Conformational analysis of endomorphin-1 by molecular dynamics methods.

Abstract

Endomorphin-1 (EM1, H-Tyr-Pro-Trp-Phe-NH2) is a highly potent and selective agonist for the mu-opioid receptor. A conformational analysis of this tetrapeptide was carried out by simulated annealing and molecular dynamics methods. EM1 was modeled in the neutral (NH2-) and cationic (NH-) forms of the N-terminal amino group. The results of NMR measurements were utilized to perform simulations with restrained cis and trans Tyr1-Pro2 peptide bonds.

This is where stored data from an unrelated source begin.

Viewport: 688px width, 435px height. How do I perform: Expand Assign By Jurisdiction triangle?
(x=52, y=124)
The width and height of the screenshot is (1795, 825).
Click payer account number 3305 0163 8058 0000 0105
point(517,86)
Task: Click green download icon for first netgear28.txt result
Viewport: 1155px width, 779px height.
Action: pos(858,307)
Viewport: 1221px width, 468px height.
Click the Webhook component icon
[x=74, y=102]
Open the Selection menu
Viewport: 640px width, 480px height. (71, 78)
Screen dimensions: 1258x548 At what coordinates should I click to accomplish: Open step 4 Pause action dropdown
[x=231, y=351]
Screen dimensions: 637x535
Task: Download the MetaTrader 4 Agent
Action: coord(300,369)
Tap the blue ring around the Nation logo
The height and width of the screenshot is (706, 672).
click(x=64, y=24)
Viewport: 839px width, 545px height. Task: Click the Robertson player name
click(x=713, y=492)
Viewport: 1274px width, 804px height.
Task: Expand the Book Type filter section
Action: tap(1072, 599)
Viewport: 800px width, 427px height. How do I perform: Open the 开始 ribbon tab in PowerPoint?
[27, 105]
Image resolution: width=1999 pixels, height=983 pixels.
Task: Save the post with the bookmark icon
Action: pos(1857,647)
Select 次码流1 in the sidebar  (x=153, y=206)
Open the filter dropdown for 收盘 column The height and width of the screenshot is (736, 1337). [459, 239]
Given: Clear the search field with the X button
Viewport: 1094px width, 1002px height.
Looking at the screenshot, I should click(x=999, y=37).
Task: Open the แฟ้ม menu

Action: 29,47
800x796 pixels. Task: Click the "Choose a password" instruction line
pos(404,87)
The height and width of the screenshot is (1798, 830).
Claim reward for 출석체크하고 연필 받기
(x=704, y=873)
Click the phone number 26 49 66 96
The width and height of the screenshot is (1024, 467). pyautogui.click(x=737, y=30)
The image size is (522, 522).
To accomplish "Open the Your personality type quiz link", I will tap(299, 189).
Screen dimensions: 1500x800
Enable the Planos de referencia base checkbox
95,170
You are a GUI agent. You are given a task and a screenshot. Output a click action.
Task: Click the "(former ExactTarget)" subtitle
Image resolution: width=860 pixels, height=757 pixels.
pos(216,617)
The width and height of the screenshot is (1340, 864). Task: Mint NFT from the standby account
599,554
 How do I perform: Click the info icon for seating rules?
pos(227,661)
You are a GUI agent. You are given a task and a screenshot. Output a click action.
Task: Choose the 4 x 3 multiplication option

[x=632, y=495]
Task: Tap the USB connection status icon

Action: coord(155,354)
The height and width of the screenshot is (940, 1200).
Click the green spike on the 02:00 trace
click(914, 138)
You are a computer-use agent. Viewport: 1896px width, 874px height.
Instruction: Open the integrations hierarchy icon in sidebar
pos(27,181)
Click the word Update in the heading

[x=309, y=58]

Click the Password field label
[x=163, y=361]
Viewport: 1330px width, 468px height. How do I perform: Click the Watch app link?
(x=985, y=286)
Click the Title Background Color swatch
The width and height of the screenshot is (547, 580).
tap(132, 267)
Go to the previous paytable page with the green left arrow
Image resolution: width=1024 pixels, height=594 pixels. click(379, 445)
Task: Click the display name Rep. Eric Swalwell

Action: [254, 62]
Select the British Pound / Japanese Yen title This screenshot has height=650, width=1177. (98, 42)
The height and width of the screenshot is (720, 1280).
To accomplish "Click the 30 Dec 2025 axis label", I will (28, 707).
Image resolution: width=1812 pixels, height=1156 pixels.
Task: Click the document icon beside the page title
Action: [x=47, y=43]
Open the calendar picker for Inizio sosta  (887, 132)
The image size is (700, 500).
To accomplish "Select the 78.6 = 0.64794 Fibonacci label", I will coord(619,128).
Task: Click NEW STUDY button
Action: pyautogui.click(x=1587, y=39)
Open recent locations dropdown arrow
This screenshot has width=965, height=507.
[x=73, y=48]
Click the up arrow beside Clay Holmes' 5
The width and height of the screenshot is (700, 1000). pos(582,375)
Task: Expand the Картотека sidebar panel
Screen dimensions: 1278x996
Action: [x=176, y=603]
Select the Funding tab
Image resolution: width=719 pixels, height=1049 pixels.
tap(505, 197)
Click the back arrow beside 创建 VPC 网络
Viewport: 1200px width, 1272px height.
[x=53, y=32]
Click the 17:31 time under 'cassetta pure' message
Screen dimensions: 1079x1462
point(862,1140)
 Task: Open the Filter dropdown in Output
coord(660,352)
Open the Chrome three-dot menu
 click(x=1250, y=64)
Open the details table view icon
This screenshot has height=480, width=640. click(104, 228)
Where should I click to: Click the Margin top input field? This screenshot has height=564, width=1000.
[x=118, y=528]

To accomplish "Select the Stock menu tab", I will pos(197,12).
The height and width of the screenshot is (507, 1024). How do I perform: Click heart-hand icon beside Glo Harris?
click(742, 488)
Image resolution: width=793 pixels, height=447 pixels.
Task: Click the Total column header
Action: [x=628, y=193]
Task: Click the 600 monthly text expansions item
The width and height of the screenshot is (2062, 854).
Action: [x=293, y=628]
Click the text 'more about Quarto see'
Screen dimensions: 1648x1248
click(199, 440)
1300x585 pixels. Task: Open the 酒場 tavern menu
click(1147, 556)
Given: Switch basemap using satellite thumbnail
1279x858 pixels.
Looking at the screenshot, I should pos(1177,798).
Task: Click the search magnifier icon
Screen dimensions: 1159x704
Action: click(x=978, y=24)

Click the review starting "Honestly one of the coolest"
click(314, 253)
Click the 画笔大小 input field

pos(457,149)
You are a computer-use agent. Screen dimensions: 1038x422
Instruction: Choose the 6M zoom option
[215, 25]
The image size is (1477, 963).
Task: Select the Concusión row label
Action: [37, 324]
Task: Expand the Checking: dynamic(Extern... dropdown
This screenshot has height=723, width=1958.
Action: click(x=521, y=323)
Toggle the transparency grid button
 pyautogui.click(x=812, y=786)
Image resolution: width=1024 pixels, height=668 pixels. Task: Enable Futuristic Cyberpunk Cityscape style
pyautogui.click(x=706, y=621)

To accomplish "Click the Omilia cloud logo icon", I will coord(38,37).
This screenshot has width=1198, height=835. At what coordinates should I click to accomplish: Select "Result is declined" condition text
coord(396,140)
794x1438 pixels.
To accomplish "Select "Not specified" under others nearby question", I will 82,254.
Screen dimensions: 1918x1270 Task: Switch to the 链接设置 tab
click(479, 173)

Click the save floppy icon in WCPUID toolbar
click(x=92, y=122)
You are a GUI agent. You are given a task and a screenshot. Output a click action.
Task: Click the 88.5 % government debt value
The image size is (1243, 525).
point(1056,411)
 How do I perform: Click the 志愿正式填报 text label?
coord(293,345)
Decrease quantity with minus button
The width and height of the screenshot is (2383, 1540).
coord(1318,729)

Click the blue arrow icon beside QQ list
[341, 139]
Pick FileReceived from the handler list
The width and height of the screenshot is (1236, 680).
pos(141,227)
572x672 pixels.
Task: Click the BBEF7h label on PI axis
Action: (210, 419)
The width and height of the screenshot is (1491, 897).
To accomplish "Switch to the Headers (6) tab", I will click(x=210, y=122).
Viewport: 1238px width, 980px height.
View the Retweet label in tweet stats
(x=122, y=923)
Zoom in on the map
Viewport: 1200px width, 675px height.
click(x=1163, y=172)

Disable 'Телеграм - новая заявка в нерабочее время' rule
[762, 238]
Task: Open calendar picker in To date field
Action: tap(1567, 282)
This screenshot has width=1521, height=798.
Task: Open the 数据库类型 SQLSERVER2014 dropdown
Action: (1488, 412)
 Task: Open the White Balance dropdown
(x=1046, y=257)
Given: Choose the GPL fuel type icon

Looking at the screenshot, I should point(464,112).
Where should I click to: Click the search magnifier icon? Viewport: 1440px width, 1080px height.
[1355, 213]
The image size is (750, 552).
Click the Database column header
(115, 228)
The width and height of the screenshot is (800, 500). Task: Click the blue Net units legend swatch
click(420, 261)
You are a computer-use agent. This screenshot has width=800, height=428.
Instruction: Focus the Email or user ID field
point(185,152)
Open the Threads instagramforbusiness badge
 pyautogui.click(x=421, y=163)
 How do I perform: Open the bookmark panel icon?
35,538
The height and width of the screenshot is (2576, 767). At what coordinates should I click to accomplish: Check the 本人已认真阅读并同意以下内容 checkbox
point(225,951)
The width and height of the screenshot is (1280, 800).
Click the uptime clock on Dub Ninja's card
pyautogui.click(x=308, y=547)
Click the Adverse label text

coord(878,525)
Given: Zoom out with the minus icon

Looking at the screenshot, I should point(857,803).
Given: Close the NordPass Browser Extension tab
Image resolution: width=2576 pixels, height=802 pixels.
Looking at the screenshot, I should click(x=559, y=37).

Preferred conformational regions in the Phi 2-Psi 2, Phi 3-Psi 3 and Phi 4-Psi 4 Ramachandran plots were identified. The g(+), g(-) and trans rotamer populations of the side-chains of the Tyr1, Trp3 and Phe4 residues were determined in chi 1 space. The distances between the N-terminal N atom and the other backbone N and O atoms, and the distances between the centers of the aromatic side-chain rings and the Pro2 ring were measured. The preferred secondary structures were determined as different types of beta-turns and gamma-turns. In the conformers of trans-EM1, an inverse gamma-turn can be formed in the N-terminal region, but in the conformers of cis-EM1 the N-terminal inverse gamma-turn is absent. Regular and inverse gamma-turns were observed in the C-terminal region in both isomers. These beta- and gamma-turns were stabilized by intramolecular H-bonds and bifurcated H-bonds.